Licensing in an air-gap environment
When performing the initial setup of FortiAnalyzer, you are required to register your FortiAnalyzer to FortiCare, which typically requires internet access. While operating in a closed network or air-gap environment, you must complete this step by uploading the entitlements file through the FortiAnalyzer GUI or CLI.
To register FortiAnalyzer in an air-gap environment:
- In FortiAnalyzer, disable access to the public FortiGuard Distribution Servers (FDS) using the following CLI commands:
config fmupdate publicnetwork
set status disable
end
- Connect to the FortiAnalyzer GUI, and on the FortiAnalyzer login screen, click Upload License.
- Click Browse to select your FortiAnalyzer license or drag-and-drop the license file, and click Upload.
The license file will be applied, and the FortiAnalyzer will be restarted in order to verify the license. - Sign in to FortiAnalyzer.
The FortiAnalyzer Setup Wizard is displayed.
In order to access your FortiAnalyzer, it must be registered to FortiCare in the FortiAnalyzer Setup Wizard. - On FortiCloud, create a ticket for your FortiAnalyzer entitlements file, and Fortinet Customer Service will provide you with the file.
- You can upload your entitlement file either through the setup wizard or through the FortiAnalyzer CLI.
- Onboarding wizard:
- Select Import the Entitlement File in the FortiAnalyzer Setup wizard.
- Drag and drop the entitlement file into the import area, or click Add Files to select the file location.
- Command line interface:
- Open the FortiAnalyzer CLI.
Upload the entitlement file using the following command.
execute fmupdate <ftp | scp | tftp> import license <filename> <server> <port> <directory> <username> <password>
The
<port>
variable is only required when connecting to a remote SCP host.
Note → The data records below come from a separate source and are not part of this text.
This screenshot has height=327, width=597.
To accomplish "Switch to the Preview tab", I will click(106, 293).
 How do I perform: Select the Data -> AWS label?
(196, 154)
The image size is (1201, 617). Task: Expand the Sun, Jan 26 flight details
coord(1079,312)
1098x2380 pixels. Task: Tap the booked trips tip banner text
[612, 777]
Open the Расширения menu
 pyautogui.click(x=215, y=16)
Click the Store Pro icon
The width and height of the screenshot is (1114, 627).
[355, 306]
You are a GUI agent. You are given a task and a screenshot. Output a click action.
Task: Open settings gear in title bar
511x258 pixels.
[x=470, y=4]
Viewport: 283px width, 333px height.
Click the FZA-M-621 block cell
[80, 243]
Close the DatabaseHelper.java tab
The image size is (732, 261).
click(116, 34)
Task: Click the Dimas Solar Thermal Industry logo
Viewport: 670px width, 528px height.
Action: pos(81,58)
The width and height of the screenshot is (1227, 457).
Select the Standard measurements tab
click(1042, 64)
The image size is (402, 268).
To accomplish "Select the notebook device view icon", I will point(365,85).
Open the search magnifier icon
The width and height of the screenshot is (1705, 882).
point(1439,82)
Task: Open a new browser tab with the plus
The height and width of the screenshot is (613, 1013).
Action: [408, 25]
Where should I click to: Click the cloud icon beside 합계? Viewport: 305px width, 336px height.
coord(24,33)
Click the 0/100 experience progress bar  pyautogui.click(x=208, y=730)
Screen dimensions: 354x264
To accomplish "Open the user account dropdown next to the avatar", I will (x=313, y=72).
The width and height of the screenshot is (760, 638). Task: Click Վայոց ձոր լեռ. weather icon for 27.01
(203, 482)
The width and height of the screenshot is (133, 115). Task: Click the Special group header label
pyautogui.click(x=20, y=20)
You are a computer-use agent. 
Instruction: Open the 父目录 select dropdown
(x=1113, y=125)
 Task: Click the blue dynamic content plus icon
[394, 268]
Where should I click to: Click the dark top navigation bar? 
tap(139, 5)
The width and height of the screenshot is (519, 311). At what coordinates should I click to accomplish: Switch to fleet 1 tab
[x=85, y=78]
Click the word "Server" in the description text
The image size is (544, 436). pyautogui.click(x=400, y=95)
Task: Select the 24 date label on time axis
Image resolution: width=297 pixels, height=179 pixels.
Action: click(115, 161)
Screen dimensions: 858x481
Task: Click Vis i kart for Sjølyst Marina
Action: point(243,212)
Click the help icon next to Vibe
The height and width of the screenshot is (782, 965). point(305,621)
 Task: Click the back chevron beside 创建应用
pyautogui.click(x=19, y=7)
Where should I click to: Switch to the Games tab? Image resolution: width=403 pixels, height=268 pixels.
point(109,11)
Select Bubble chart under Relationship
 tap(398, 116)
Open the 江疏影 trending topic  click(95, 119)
The<directory>
,<username>
, and<password>
variables are only required for logging into a FTP server or SCP host to download the file. For more information, see the FortiAnalyzer CLI Reference.For example:
execute fmupdate ftp import license entitlement-file 172.10.1.10 /pub/place user1 password1
This operation will replace the current package!
Do you want to continue? (y/n)y
Start getting file from FTP Server...
Transferred 0.001M of 0.001M in 0:00:00s (0.008M/s)
FTP transfer is successful.
Package installation is in process...
This could take some time.
Update successfully
- Onboarding wizard:
- The FortiAnalyzer Setup wizard will display that you are successfully registered with FortiCare.